Your goal as an independent agent is to determine what a customer’s specific needs are based on various factors like these. As the picture becomes clearer, you can suggest customized coverage perfectly tailored to each customer’s unique situation.
Insurance is complex. It’s easy for people to become frustrated with the jargon, intricacies and fine print of policies. On top of that, payout details are often murky, and insureds aren’t 100 percent clear on what they’ll receive in the event of a claim.
This ambiguity can drive a wedge between independent agents and high-end P&C customers, creating friction to the point where would-be buyers are reluctant to make a purchase.
That’s why creating transparency should be one of your main objectives. The team at Insurance & Risk Professional explains that policy information should be presented clearly, succinctly and concisely so that customers are able to easily understand it and compare it with other policies. That way they can make the right decision and obtain property insurance that’s agreeable to them on their terms.
Fraud, risk and compliance company, FRISS also mentions that the payout details of claims need to be made clear as well. They say that it’s impossible to earn the trust of customers when there’s a lack of transparency about what percentage of claims are paid or how much the payouts are.
If there’s any room for confusion, you’ll want to take measures to eliminate or at least reduce it. For instance, a chart featuring a side-by-side comparison of different marine insurance policies along with their pros and cons may work. Insurance marketing strategist Troy Wilson says providing a strong narrative can also work. Use a hypothetical situation to tell a story so customers can better understand the process.
Filing a claim can be a time of great stress for people, management consultant Henrik Naujoks writes. This is especially true when it comes to individuals who have hundreds of thousands or even millions of dollars invested in their personal property.
The events in and around an insurance claim along with the claim itself can create an immense amount of anxiety on a person, adds the Insurance Advisernet team. And the last thing they want is to be burdened with is additional problems stemming from a complex claim. During this vulnerable and chaotic time, they expect their agent to reduce their anxiety and not increase it.
To get to this point starts with educating insureds on how they can simplify the claims process themselves. This means having them collect as much information as possible, recording the details for later reference and contacting you as soon as they can, says Zach Randolph at Central Insurance Companies.
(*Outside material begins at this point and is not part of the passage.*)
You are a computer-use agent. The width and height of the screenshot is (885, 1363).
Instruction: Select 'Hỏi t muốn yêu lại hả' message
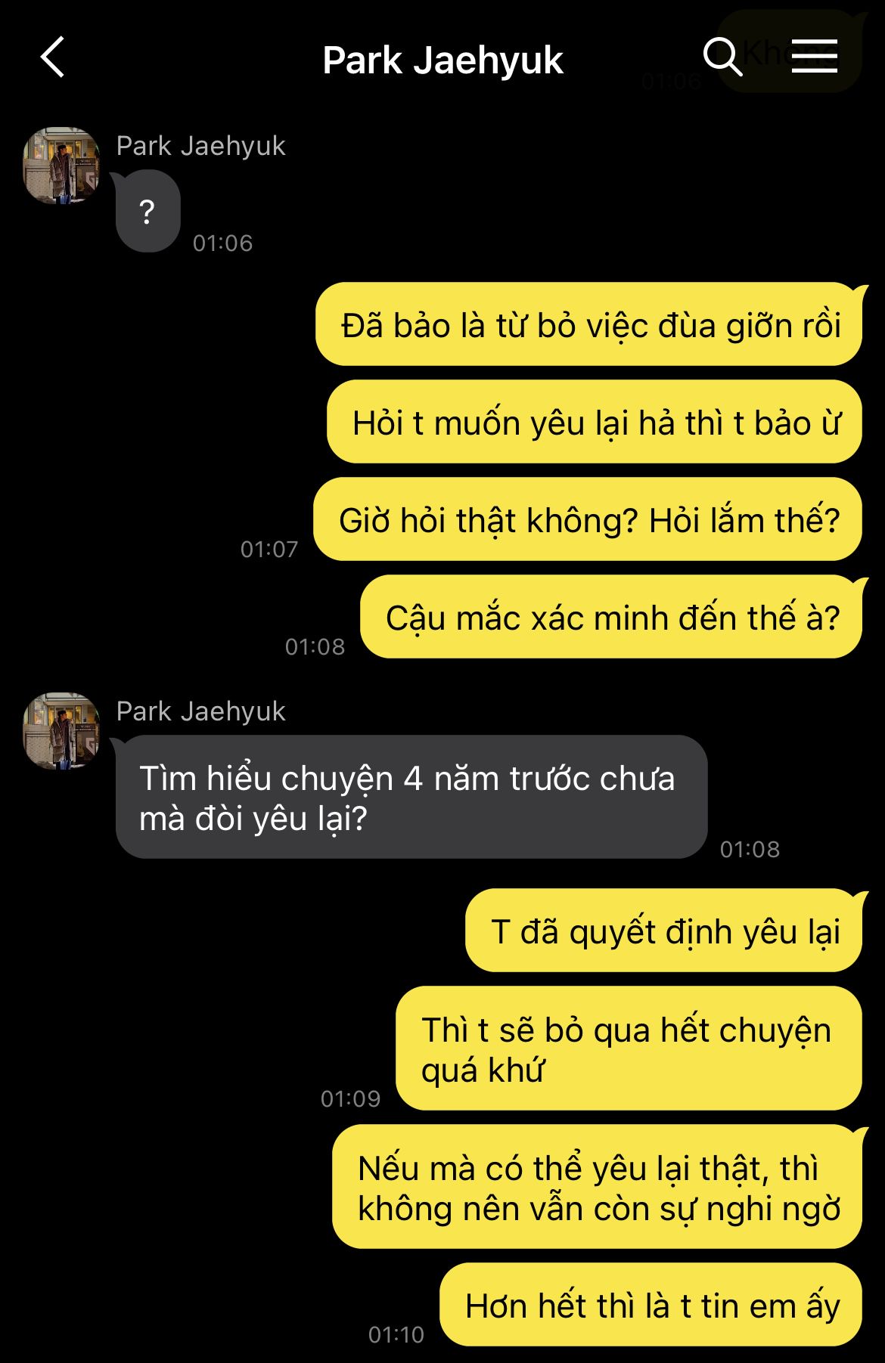[x=595, y=423]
On your end, you’ll want to be prompt with your follow-up and lend your expertise to help them through the difficult situation. Be compassionate. Be understanding. Be helpful. And most importantly, follow up. “Make sure you follow up with the client about the progress of their claim frequently,” says customer support expert Alexa Lemzy. “There’s nothing as frustrating as being left in the dark about the status of a claim.”
A Great Customer Experience
Owning a yacht or personal aircraft is by no means the norm. Personal finance reporter Jacob Passy points out that even most multimillionaires don’t have the funds to buy a private jet. Therefore, only a tiny percentage of your customers will be in need of marine or aviation insurance.
Nonetheless, it’s certainly something you could encounter, especially if you cater to high-end clientele. That’s why it’s important to understand the mindset of this demographic and know precisely what they’re looking for with their P&C insurance.